Era uma sala estranha e maravilhosa: alta, em forma de abóbada, sem teto nem chão definido. Era apenas uma imensidão de cor, formas e luz: como as imagens num caleidoscópio, mas um caleidoscópio sempre em movimento. Ao centro, uma ampulheta encontrava-se caída no chão. Lenny pegou nela e viu uma mensagem inscrita.
“A única forma de superar o ódio é amando. A única forma de resistir é amando. A única forma de viver é amando. O amor é a magia mais poderosa. Mas por vezes nem ele supera a morte.”
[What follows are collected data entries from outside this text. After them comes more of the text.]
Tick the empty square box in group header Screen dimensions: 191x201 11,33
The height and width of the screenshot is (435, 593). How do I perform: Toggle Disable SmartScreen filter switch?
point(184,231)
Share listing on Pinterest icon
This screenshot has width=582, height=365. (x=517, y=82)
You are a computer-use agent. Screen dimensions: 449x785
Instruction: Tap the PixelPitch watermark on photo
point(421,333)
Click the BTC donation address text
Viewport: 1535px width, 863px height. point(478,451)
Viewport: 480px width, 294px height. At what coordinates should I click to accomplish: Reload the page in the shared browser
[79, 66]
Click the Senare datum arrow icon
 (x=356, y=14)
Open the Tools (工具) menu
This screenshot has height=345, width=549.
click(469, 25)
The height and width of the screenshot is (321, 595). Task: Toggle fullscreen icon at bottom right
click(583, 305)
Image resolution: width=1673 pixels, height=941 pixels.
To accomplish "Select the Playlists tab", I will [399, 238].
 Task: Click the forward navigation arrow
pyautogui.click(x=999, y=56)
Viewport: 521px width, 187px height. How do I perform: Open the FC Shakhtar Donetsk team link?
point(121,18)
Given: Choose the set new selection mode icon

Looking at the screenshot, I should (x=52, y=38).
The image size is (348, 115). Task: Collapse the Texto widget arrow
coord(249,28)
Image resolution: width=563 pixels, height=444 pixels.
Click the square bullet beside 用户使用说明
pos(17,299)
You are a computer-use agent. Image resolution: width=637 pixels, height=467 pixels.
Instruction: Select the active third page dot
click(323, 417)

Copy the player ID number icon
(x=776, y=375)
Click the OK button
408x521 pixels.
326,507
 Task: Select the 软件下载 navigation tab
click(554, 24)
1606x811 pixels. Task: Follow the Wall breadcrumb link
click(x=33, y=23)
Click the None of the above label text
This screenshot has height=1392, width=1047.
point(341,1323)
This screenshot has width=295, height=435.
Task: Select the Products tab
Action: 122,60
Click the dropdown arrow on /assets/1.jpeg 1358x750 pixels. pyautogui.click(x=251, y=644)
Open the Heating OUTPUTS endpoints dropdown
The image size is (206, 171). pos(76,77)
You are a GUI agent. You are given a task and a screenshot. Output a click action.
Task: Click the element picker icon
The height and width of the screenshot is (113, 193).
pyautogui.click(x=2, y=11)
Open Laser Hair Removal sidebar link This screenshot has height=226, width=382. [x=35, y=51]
Queria aquela mensagem dizer o que Lenny pensava que dizia? Quereria aquilo dizer que todos aqueles esforços - todos aqueles dias solitários nos túneis, todos aqueles confrontos com os diversos tipos de criaturas mágicas, com os seus maiores medos, com as suas tentações... - teria sido tudo em vão?
Lentamente, todos, excetuando Lenny, caíram no chão, impávidos e serenos. Lenny mal teve tempo de reagir: uma luz verde e potente veio de encontro a ela. Instintivamente, colocou a ampulheta à sua frente, os vidros estilhaçando-se, a areia escorrendo para o chão. Mas não foi só a areia que caiu no chão. As lágrimas verdadeiras e desesperadas de Lenny, mal tocaram o chão cheio de luz e cor daquela sala bizarra, fizeram a situação transformar-se. Das lágrimas reais e sinceras de Lenny formou-se uma poça no chão, como cristais de gelo sob o manto de luz e cor. Depois, uma explosão de cristais de todas as cores e feitios. A última coisa que viu foram os rostos dos pais, sorrindo para ela. Depois caiu com os cristais estrondosamente no chão, fechando os olhos, um último suspiro.